Where the word "trash" occurs in a line of the listing below, copy that line.

+++

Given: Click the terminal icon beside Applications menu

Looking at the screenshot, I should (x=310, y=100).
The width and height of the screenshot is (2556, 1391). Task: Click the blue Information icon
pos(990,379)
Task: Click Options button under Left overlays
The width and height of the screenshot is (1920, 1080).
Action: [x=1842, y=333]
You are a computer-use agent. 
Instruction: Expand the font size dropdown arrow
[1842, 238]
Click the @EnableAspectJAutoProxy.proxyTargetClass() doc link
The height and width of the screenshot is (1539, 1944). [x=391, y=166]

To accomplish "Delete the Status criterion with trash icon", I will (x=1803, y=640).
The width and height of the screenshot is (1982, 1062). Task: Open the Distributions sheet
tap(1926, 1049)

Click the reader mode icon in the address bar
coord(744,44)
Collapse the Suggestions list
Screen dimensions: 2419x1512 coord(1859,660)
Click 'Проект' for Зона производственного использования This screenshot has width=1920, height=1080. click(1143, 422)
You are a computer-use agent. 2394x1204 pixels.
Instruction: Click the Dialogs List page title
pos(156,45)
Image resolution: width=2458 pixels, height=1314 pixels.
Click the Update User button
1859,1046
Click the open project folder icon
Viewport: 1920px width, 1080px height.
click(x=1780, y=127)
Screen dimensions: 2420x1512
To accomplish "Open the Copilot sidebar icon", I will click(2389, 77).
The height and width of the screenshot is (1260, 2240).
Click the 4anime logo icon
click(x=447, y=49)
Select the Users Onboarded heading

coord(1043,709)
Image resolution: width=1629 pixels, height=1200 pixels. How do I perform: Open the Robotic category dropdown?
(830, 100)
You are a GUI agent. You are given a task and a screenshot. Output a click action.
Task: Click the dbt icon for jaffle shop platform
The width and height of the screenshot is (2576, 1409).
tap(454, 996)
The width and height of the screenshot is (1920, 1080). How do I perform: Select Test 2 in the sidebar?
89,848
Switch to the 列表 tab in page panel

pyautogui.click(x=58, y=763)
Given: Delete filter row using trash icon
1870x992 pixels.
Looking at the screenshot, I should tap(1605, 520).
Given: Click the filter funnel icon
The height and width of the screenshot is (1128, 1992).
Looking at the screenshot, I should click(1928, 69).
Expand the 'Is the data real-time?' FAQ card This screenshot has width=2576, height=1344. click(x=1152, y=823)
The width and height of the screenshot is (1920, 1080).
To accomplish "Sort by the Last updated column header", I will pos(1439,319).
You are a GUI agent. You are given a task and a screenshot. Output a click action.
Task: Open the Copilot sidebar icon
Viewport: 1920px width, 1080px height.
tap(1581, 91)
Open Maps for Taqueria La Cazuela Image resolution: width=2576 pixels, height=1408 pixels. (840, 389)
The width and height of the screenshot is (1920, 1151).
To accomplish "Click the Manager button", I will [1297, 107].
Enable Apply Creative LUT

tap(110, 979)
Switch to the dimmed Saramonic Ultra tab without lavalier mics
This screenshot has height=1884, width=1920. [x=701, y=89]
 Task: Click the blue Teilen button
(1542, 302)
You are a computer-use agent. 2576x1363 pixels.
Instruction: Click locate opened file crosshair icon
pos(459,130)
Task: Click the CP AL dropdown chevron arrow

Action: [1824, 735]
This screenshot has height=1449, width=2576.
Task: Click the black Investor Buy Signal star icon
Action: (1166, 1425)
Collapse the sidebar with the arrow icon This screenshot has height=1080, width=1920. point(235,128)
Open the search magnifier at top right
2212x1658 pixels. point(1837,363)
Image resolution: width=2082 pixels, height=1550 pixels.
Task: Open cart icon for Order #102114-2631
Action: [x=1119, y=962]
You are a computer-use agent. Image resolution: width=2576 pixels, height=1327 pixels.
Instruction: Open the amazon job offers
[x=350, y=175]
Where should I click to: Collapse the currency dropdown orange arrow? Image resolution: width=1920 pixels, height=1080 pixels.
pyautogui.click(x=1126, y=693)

+++

§ **TASK OUTPUT**:
To accomplish "Delete the Status criterion with trash icon", I will (x=1803, y=640).
Given: Delete filter row using trash icon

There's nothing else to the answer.